Review: Into Silence and Servitude – How American Girls Became Nuns, 1945-1965 by Brian Titley

DUBLIN (IRELAND)
Irish Times

January 6, 2018

By Catriona Crowe

This a well-researched, vividly written account of a cohort of women who had great influence on female life in America

Nuns are in the air. In Alice McDermott’s recently published eighth novel, The Ninth Hour, much of the plot centres on a community of nuns, the Little Nursing Sisters of the Sick Poor, dedicated to caring for New York’s needy population. Netflix recently had a hit with The Keepers, which explores the unsolved murder of Sister Cathy Cesnik, who taught English and drama at Baltimore’s Archbishop Keough High School, and her former students’ belief that there was a cover-up by authorities after Cesnik suspected that a priest at the school, A Joseph Maskell, was guilty of sexual abuse. And The Handmaid’s Tale, Margaret Atwood’s 1985 book recently made into a riveting TV series, mimics the hierarchical structures of convent life with its dystopian Handmaids, Marthas and Aunts.

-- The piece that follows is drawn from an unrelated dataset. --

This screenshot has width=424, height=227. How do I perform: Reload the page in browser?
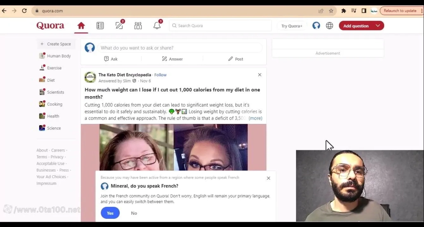point(24,11)
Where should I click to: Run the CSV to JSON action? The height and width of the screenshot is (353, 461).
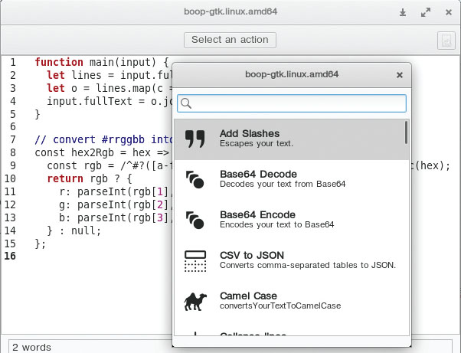(291, 260)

Brian Titley’s Into Silence and Servitude examines the mechanisms through which young American girls and women became nuns between 1945 and 1965. He chose this time period because it was during these years that the greatest number of girls attended Catholic schools, and the greatest numbers became nuns. The period also covers the timespan between the end of the second World War and the second Vatican Council.

Titley takes us through the various phases of formation for nuns: aspirancies, high schools for boarders dedicated to attracting young girls to convent life; postulancy, their first introduction to life as a nun; the novitiate, a period of intensive religious training leading to reception and profession of vows.

The Catholic church was seriously opposed to the American public school system, and set up its own network of Catholic elementary and high schools, where religion was an integral part of the curriculum. As Baby Boom children began to appear after 1945, it was clear that the church would need to increase its school network, and that it would need large numbers of new recruits to religious life to staff it. Teaching nuns were cheap: they did not get a salary, and were prepared to suffer onerous working conditions which would not have been tolerated by their secular colleagues.